Um amplo esquema de corrupção que envolvia empreiteiras, funcionários da Petrobras, operadores financeiros e agentes políticos foi revelado em 2014, com a Operação Lava-Jato. A estatal contratava empreiteiras em licitações fraudadas. As empresas combinavam entre si qual seria a vencedora da disputa e superfaturavam o valor da obra. Parte do dinheiro era desviado para pagar propina a antigos executivos que, em troca, aprovavam os contratos com irregularidades. O esquema envolveu grandes projetos, como a Refinaria Abreu e Lima, em Pernambuco, e o Comperj (Complexo Petroquímico do Rio de Janeiro).

O custo da corrupção para a Petrobras foi alto. Após a revelação do caso, a companhia teve quatro anos seguidos de perdas, foi obrigada a rever projetos e fechou, no ano passado, um acordo bilionário de US$ 2,95 bilhões com investidores nos Estados Unidos. Na Justiça, a estatal argumentou ter sido vítima da ação orquestrada de ex-empregados e defendeu que deveria ser ressarcida pelas perdas.

Os efeitos na economia causados pela crise se multiplicaram: fornecedores fecharam as portas, encomendas ao setor naval foram canceladas, com impacto no total de desempregados. Nas cidades dependentes de grandes projetos interrompidos, como Itaboraí, o cenário durante essa fase era de corte de vagas e aumento do número de escritórios, lojas e hotéis vazios.

Combinado a um cenário, na época, de queda no preço do petróleo, o Estado do Rio foi o mais afetado. A crise trouxe à tona o debate sobre as oportunidades desperdiçadas pelo estado, que não diversificou a economia nem transformou a renda do setor em desenvolvimento econômico e bem-estar social.

Síndrome do novo rico

O uso dos royalties e participações especiais é um retrato das escolhas equivocadas dos gestores públicos. Nos municípios produtores, recursos que pareciam infinitos no auge da produção da Bacia de Campos e dos altos preços do petróleo no mercado internacional foram usados para pagamento do funcionalismo e outras despesas correntes, além de ganhar destinos como uso de porcelanato em calçadas e financiamento de carnaval.

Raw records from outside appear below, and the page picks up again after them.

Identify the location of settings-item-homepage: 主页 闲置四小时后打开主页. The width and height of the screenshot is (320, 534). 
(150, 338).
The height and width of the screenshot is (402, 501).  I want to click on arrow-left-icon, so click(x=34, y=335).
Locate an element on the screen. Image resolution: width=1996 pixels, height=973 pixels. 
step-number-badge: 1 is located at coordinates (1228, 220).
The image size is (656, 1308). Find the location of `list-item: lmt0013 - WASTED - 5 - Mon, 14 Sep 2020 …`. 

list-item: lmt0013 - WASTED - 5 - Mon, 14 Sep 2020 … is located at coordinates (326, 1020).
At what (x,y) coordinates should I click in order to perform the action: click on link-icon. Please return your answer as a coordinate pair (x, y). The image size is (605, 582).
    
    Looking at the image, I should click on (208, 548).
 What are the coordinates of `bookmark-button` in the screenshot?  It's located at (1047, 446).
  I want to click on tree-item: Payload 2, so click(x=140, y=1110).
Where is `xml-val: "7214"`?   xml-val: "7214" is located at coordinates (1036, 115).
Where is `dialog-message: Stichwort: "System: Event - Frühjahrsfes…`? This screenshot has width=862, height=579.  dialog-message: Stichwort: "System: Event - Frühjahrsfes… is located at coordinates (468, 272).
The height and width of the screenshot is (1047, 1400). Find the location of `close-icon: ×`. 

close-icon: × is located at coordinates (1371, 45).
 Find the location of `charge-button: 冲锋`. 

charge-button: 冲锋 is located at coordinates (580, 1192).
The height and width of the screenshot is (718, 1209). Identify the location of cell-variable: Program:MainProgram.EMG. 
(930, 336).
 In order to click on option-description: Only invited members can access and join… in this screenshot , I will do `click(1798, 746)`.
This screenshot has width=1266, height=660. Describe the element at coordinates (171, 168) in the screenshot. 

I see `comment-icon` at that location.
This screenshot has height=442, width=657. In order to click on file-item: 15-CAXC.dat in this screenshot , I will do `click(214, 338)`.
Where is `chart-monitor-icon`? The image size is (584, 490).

E a parte que caberia ao estado já foi empenhada junto ao Rioprevidência: uma arrecadação futura de R$ 128,5 bilhões, equivalente a 13 vezes o montante recebido em impostos em 2018.

Já em 2012, a consultoria Macroplan fez um levantamento do uso dos recursos dos royalties e mostrou a irresponsabilidade reinante na esmagadora maioria dos municípios. Claudio Porto, que coordenou o estudo, comenta que a experiência das cidades brasileiras mostra que elas não se beneficiaram da riqueza do petróleo. Ao contrário, são marcadas por alto custo de vida, favelização, insegurança, serviços públicos de má qualidade, indicadores sociais sofríveis e grande desperdício de dinheiro público:

— Esses absurdos resultam por um lado de uma mistura de regulação frouxa com fiscalização burocrática e por outro de uma tradição imediatista e assistencialista. Além disso, há a síndrome do novo rico. As corporações políticas, empresariais e funcionais criam aumentos salariais, novos empregos públicos, novos subsídios. Quando o preço do petróleo ou a produção cai, é tarde demais.

Em alguns casos, a lição foi aprendida. Desde a crise da Petrobras, algumas cidades fluminenses investiram na criação de um fundo para poupança de royalties e estabeleceram restrições ao financiamento de despesas de custeio com os recursos.